As the prophecy was fulfilled by what did not take place with reference to Jesus (the breaking of the legs), it was also fulfilled at the same time by what did take place in relation to Him (the thrust of the lance), John 19:37. Zechariah (John 12:10) had represented Jehovah as pierced by His people, in the person of the Messiah. The action of the Jews in delivering Jesus up to the punishment of the cross had fully realized this prophecy. But this fulfilment must take a still more literal character (see on John 12:15; John 18:9, John 19:24). The meaning of the Hebrew term דָָּקרוּ, they have pierced, was considerably weakened by the LXX, who undoubtedly deemed this expression too strong as applied to Jehovah, and rendered it by κατωρχήσαντο, they insulted, outraged God by idolatry.

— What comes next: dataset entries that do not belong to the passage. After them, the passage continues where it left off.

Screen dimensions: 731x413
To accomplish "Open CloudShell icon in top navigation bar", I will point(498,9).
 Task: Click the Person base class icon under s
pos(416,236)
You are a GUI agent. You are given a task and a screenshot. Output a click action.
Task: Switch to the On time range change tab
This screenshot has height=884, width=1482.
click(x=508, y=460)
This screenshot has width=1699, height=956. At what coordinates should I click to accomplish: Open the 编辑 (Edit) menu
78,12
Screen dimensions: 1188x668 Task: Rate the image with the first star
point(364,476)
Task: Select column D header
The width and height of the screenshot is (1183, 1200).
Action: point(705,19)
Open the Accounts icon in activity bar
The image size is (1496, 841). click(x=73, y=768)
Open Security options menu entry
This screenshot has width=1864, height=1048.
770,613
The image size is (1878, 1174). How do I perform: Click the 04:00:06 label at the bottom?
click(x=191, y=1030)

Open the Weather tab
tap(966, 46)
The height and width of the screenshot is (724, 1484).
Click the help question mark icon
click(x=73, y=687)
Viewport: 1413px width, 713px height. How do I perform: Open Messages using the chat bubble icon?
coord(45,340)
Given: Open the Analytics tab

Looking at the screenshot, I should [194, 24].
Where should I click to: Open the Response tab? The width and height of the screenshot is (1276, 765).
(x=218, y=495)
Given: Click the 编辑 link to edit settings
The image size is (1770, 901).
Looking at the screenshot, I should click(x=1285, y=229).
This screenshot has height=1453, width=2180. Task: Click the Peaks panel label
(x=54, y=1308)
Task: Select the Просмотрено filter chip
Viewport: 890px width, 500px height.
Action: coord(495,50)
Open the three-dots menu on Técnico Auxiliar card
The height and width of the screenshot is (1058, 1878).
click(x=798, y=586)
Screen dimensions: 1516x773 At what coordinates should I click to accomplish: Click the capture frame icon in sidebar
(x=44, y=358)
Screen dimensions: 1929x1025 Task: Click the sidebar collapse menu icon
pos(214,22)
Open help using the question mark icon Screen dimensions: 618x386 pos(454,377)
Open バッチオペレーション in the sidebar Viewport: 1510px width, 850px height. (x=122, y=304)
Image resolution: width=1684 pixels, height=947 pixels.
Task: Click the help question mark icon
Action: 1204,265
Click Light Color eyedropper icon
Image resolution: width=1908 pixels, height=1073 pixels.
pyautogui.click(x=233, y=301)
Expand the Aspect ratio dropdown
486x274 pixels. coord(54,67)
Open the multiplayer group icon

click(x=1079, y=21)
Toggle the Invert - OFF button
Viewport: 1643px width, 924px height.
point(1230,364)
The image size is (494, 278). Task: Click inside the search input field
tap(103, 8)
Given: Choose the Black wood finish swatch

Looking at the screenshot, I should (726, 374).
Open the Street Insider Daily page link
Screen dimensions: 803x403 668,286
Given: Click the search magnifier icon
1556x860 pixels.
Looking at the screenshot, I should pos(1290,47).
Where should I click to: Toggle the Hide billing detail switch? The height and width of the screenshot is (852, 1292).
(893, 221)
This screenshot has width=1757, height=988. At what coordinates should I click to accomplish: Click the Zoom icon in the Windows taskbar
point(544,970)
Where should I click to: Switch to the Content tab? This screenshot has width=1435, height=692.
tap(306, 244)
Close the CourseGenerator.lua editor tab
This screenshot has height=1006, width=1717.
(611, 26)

The evangelist goes back to the Hebrew text; comp. also Revelation 1:7. The term they shall look on, ὄψονται, refers to that which will take place at the time of the conversion of the Jews, when in this Jesus, rejected by them, they shall recognize their Messiah. The look in question is that of repentance, of supplication, of faith, which they will then cast upon Him (εἰς ὄν); a striking scene magnificently described in the same prophetic picture, Zechariah 12:8-14.
In order to understand clearly what John felt at the moment which he here describes, let us imagine a believing Jew, thoroughly acquainted with the Old Testament, seeing the soldiers approaching who were to break the legs of the three condemned persons. What is to take place with regard to the body of the Messiah, more sacred even than that of the Paschal lamb? And lo, by a series of unexpected circumstances, he sees this body rescued from any brutal operation! The same spear-thrust which spares it the treatment with which it was threatened realizes to the letter that which the prophet had foretold! Were not such signs fitted to strengthen his faith and that of the Church? This is what John had experienced as an eye-witness and what he meant to say in this passage, John 19:31-37.
The entombment of Jesus: John 19:38-42. Here, as in the preceding passage, John completes the narrative of his predecessors. He makes prominent the part which was taken by Nicodemus in the funeral honors paid to Jesus, and sets forth clearly the relation between the advanced hour of the day and the place of the sepulchre where the body was laid. He thus accounts for facts whose relation the Synoptics do not indicate.